This functionality is not built-in in the MKISOFS (it doesn't analyze the files to check which files are the duplicate one) but it can accept the hardlinks that point to the files to be included in the ISO file as pointers to the actual files (with the parameters '-follow-links -cache-inodes').
That means that a file and its hardlink will be encoded once in the ISO file (thus giving the same effect as the -o parameter in CDImage).

*******************************************************

so the question is..... because each container basically has all the same files, can we find a way to create them in a way that the container files are filled with hardlinks to the files in the ISO, so that when extracted it is a fully populated container? 

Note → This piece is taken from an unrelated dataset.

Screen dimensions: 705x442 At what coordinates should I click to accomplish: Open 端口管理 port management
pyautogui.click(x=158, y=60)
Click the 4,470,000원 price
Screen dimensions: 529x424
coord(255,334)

the benifits to this are two fold, 
1. this could reduce the bandwidth requirements by turnkey. (always good)
2. this would be a universal image that can be deployed on Any of the environments. 
3. because its an all scripted build, this would lower human involvement in the process, and gaining a more consistent build.

 

now that I've explaind my thought, I want to know if you think its possible.
what information do we need?
what roadblocks are there? etc.

thanks for your time reading this. I look forward to your comments.
Peter.

Forum: 
Jeremy Davis's picture

I quite like it. Although I'm not sure it's possible or practical.

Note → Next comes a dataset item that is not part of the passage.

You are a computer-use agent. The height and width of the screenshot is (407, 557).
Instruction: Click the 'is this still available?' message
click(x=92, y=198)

I imagine that you could probably get something to work for the compressed filesystem images e.g. OpenVZ (I know it best) as they are basically just archived filesystems (which as you point out are also contained on the ISO). But it would lack efficiency as the ISO would then need to be run in live mode to recreate the OVZ archive (OVZ expects a tarball).

The OVF and VMDK images though are complete filesystems including LVM setup. They are essentially the ISO preinstalled into a HDD image rather than a real HDD. Again I guess you could script the ISO to create the VMDK/OVF in live mode but it sort of defeats the purpose of having a VMDK in the first place. You're probably better off just installing from the ISO...

So I like the idea but I think that it adds a fair bit of complexity and when looked at from the perspective of pragmatic execution I'm not sure...

FWIW we have toyed with the idea of distributing DVDs with multiple formats of appliances but never really got to the point of making it happen...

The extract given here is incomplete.